From now on, you won’t have to travel “down the ocean” from the Homewood campus to hear the sound of pounding surf. In fact, the waves will be just a few blocks away in the former Stieff Silver building, now home to the Whiting School Department of Civil Engineering’s Coastal Engineering Laboratory. The 20,000-gallon wave tank there will be the first facility of its kind at Johns Hopkins—and the only one of its design in the nation, according to the lab’s director, Robert A. “Tony” Dalrymple, the Willard and Lillian Hackerman Professor of Civil Engineering and chair of the department.
Now in its final stages of construction, the wave tank is an aquarium-like steelframed rectangular structure 58 feet long, 8 feet wide, and 6 feet tall. At one end of the tank will sit the “wave maker,” a motorized set of four paddles that can be programmed independently to operate at varying speeds. The tank’s floor gently rises to the opposite end, simulating a sloping beach and constructed of plastic panels on an aluminum frame. Overhead, a steel T-rail runs the full length along one side of the tank, and a 30-foot linearrail set runs along the other. Two remotely controlled instrument carts will track wave motion below.

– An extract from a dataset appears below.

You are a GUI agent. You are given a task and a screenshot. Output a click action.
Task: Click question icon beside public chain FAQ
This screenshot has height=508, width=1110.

To understand this wave tank’s unique properties, says Dalrymple, you first need to know the difference between a wave basin and a wave tank, both of which are used by coastal engineers to investigate the hydrodynamics of wave action. “Wave basins are very large, three-dimensional structures that allow you to send waves in at different directions,” he notes, “while a wave tank tends to be two-dimensional because it’s very narrow. However, our wave tank is one of the widest in the U.S., and uses four paddles instead of the usual one to generate wave action.” As a result, the hydraulic piston-actuated paddles can be phased to generate either a single wave traveling straight down the tank or a series of waves moving at different angles and frequencies, says Dalrymple. “Each wave can have a different direction associated with it, so we can generate a fairly realistic sea state,” he explains. “In other words, our tank is very versatile. It can simulate the properties of a 3-D wave basin in a two-dimensional tank.” To be precise, it’s 2.5-D, according to graduate student Asher Peltz who is in charge of the construction and the data analysis to come. Funding for the wave tank research comes from Johns Hopkins and from the Office of Naval Research.
When Shorelines Suddenly Shift
Why study waves? In the complex and often theoretical discipline of coastal engineering, there are some very solid reasons. The field itself focuses on two interrelated studies—wave mechanics and sediment transport. Both are key in understanding and, to a certain extent, predicting the course of shifting shorelines due to sudden storms or slow attrition.
“Controlling beach erosion—that’s the big Holy Grail of what we do as coastal engineers,” says Dalrymple. “Our goal is to be able to predict the behavior of a shoreline over both short and long periods of time. If a northeaster comes to Ocean City, Maryland, tomorrow, we want to be able to predict what the beach will look like after that storm—and whether to evacuate people, even when we have only a day or two of advance notice.”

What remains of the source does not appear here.